Work instruction: Below are the entries to work from; restate word for word the portion that opens with the line containing "Kisvasutak Baráti Köre (508, 1126)" and closes with the line containing "GANADERIA (323, 207)", keeping both.

Exercise data:
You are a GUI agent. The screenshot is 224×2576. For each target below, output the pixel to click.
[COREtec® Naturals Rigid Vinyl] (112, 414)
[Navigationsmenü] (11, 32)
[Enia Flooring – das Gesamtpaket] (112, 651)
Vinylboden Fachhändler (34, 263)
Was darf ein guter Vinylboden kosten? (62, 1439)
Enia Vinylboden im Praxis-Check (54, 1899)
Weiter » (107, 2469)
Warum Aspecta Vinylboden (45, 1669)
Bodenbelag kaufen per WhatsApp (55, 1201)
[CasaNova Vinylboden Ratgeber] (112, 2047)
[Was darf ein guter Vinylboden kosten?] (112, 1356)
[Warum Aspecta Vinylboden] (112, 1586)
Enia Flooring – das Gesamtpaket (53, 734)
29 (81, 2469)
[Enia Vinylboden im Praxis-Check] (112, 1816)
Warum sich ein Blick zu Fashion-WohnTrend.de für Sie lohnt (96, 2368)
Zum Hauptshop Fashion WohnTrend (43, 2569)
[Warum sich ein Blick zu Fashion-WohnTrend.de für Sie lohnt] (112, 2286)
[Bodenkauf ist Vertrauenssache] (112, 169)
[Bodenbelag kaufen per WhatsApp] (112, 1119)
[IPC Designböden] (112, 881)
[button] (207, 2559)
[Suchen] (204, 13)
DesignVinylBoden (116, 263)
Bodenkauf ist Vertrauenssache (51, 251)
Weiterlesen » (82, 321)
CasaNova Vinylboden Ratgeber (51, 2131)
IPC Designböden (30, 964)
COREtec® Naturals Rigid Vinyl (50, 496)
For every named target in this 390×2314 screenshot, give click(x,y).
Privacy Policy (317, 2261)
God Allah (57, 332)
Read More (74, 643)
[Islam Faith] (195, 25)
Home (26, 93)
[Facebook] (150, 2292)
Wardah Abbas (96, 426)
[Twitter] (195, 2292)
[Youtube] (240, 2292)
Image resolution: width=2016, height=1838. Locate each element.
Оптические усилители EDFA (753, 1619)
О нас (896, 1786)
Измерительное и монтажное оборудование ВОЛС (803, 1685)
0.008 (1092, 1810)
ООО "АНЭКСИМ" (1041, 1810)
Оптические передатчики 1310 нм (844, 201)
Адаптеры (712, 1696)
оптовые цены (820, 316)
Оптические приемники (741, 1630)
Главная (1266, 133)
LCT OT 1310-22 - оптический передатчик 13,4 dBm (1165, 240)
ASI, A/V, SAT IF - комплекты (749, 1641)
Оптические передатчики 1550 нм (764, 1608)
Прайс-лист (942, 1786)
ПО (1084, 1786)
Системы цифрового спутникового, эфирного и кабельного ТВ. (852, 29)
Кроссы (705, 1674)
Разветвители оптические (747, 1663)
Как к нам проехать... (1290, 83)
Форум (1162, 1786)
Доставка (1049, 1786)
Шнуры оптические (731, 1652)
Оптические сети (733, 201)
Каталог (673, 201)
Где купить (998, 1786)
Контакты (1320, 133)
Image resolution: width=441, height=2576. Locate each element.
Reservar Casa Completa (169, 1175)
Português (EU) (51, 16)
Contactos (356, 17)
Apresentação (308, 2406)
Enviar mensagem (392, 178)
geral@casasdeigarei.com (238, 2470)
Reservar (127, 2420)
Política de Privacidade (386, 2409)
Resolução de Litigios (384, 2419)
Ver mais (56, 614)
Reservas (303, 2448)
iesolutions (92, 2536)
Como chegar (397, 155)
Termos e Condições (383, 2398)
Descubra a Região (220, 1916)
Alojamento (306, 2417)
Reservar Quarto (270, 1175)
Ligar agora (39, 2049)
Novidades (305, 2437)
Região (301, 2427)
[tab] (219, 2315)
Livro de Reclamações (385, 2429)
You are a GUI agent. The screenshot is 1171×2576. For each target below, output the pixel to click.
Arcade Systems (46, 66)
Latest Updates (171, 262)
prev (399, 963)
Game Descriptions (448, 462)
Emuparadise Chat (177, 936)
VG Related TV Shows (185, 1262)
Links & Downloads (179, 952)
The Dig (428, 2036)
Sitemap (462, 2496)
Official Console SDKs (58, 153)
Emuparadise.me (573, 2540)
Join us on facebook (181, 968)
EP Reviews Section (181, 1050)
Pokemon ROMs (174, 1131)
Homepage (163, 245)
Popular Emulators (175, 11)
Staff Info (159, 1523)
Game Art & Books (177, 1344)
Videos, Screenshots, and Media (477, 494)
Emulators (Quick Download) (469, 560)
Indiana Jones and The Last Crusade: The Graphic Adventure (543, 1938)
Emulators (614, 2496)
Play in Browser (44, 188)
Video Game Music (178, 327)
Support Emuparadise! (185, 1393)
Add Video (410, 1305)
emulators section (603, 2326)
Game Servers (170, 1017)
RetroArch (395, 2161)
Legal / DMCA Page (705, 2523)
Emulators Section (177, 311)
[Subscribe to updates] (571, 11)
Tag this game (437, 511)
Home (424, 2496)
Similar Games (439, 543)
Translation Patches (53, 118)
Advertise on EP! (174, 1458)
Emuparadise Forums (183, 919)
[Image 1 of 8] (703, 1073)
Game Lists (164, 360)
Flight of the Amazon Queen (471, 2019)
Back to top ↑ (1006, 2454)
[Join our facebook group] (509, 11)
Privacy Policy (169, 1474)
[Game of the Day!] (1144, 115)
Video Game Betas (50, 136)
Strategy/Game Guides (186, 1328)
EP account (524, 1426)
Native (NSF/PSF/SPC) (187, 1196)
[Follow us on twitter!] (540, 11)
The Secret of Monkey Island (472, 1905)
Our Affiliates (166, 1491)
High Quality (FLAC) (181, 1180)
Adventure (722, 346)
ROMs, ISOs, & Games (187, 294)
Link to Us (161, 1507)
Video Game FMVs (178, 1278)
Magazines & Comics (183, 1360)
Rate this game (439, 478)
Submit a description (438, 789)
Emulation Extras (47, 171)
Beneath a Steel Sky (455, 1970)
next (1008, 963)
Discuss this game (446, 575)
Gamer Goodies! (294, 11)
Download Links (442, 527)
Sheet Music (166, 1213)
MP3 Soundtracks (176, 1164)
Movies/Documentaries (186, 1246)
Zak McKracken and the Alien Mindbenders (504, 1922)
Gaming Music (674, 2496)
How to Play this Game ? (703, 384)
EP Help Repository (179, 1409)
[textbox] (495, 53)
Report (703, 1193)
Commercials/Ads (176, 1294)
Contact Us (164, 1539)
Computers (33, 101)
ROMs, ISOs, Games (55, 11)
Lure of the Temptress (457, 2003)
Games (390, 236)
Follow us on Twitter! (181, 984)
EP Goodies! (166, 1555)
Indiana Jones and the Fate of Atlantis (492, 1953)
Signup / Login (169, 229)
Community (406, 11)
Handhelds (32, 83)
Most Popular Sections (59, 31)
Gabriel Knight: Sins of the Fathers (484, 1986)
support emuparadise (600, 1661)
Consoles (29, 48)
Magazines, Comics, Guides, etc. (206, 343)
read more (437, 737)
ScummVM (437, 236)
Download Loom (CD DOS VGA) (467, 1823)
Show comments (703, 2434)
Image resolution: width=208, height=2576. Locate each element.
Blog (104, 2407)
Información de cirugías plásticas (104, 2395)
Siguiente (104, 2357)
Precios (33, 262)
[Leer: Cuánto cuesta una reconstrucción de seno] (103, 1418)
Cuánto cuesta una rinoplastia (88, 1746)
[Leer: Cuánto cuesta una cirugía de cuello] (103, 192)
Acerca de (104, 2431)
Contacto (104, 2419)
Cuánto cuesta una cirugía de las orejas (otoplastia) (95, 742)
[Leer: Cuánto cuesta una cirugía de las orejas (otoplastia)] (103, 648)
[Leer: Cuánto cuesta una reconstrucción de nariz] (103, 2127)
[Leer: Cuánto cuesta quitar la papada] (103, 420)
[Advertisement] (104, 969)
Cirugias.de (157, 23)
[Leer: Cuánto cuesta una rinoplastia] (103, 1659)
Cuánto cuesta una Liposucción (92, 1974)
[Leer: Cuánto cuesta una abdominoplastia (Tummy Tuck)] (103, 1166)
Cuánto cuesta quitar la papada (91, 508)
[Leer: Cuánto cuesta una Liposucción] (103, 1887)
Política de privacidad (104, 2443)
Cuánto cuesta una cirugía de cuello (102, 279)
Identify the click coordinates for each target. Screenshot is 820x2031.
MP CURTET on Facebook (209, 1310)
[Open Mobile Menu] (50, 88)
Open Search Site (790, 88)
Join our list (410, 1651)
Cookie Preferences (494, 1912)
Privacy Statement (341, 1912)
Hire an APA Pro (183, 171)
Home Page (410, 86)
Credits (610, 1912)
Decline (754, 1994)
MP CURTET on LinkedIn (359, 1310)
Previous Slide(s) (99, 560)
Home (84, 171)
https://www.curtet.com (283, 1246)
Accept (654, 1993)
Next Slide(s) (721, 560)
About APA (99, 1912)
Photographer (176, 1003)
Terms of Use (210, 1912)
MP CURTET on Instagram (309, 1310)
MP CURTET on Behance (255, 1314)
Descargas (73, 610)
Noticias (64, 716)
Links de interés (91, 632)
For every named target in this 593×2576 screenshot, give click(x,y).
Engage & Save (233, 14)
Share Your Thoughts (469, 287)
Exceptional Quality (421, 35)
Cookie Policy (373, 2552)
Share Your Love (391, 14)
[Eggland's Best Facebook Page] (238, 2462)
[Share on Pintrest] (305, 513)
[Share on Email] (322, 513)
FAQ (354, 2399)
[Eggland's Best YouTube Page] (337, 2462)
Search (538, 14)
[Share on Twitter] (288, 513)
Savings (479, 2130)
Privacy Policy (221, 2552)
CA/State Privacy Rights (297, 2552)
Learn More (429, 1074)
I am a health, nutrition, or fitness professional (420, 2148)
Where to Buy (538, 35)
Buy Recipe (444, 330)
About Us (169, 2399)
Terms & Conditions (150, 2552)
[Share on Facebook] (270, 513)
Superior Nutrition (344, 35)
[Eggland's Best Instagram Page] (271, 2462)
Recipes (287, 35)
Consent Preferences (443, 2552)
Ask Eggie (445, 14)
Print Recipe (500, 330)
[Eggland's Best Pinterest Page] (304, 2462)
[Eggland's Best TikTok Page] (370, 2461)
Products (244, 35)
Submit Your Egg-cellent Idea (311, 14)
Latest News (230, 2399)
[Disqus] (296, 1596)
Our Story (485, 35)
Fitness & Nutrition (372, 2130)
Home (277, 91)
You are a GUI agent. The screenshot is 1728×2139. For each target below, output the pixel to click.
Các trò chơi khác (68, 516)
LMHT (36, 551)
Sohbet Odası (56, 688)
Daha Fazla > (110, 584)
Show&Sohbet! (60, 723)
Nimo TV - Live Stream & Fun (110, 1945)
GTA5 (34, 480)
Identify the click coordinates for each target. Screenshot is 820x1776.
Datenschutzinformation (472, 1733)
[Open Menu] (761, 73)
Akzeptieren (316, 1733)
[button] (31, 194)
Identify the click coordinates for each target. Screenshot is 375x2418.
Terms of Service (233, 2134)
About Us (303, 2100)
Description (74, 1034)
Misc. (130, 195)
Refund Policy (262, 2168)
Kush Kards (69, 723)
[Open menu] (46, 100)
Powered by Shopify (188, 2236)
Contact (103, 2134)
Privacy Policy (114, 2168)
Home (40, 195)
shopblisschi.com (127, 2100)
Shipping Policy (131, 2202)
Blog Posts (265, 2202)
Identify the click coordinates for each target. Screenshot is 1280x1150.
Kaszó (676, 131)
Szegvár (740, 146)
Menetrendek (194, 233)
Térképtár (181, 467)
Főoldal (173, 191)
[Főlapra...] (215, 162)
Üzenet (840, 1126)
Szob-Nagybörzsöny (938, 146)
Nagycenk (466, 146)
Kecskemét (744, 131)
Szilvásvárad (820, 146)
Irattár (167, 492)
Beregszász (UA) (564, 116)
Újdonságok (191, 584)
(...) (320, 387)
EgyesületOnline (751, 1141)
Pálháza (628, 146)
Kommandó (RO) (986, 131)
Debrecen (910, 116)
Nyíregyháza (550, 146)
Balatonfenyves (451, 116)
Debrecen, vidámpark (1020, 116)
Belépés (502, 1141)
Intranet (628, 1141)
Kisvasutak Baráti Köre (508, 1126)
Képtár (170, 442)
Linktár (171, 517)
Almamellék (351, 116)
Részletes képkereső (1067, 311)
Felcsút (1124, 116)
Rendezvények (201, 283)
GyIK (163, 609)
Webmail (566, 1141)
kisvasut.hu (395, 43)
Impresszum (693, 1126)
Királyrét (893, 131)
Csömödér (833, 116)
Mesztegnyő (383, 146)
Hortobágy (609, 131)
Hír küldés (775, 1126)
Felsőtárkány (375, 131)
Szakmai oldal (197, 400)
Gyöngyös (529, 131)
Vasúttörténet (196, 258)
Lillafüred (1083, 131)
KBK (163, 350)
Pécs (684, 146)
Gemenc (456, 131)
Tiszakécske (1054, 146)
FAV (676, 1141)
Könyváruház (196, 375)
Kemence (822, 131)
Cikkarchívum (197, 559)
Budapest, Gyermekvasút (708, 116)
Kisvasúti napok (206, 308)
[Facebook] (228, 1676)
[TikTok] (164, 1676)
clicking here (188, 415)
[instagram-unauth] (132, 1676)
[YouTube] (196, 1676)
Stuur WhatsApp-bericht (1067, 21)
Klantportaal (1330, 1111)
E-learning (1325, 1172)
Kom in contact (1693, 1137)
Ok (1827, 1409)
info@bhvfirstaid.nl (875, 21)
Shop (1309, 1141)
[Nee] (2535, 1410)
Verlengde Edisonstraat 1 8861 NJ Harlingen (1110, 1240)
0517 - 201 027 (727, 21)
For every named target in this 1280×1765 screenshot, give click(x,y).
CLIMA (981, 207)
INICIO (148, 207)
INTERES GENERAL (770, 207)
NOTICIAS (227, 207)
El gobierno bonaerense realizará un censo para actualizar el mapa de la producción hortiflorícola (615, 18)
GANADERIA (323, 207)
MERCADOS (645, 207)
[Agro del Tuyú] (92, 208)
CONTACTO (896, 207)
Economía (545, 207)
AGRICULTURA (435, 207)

Response area:
Kisvasutak Baráti Köre (508, 1126)
Képtár (170, 442)
Linktár (171, 517)
Almamellék (351, 116)
Részletes képkereső (1067, 311)
Felcsút (1124, 116)
Rendezvények (201, 283)
GyIK (163, 609)
Webmail (566, 1141)
kisvasut.hu (395, 43)
Impresszum (693, 1126)
Királyrét (893, 131)
Csömödér (833, 116)
Mesztegnyő (383, 146)
Hortobágy (609, 131)
Hír küldés (775, 1126)
Felsőtárkány (375, 131)
Szakmai oldal (197, 400)
Gyöngyös (529, 131)
Vasúttörténet (196, 258)
Lillafüred (1083, 131)
KBK (163, 350)
Pécs (684, 146)
Gemenc (456, 131)
Tiszakécske (1054, 146)
FAV (676, 1141)
Könyváruház (196, 375)
Kemence (822, 131)
Cikkarchívum (197, 559)
Budapest, Gyermekvasút (708, 116)
Kisvasúti napok (206, 308)
[Facebook] (228, 1676)
[TikTok] (164, 1676)
clicking here (188, 415)
[instagram-unauth] (132, 1676)
[YouTube] (196, 1676)
Stuur WhatsApp-bericht (1067, 21)
Klantportaal (1330, 1111)
E-learning (1325, 1172)
Kom in contact (1693, 1137)
Ok (1827, 1409)
info@bhvfirstaid.nl (875, 21)
Shop (1309, 1141)
[Nee] (2535, 1410)
Verlengde Edisonstraat 1 8861 NJ Harlingen (1110, 1240)
0517 - 201 027 (727, 21)
For every named target in this 1280×1765 screenshot, give click(x,y).
CLIMA (981, 207)
INICIO (148, 207)
INTERES GENERAL (770, 207)
NOTICIAS (227, 207)
El gobierno bonaerense realizará un censo para actualizar el mapa de la producción hortiflorícola (615, 18)
GANADERIA (323, 207)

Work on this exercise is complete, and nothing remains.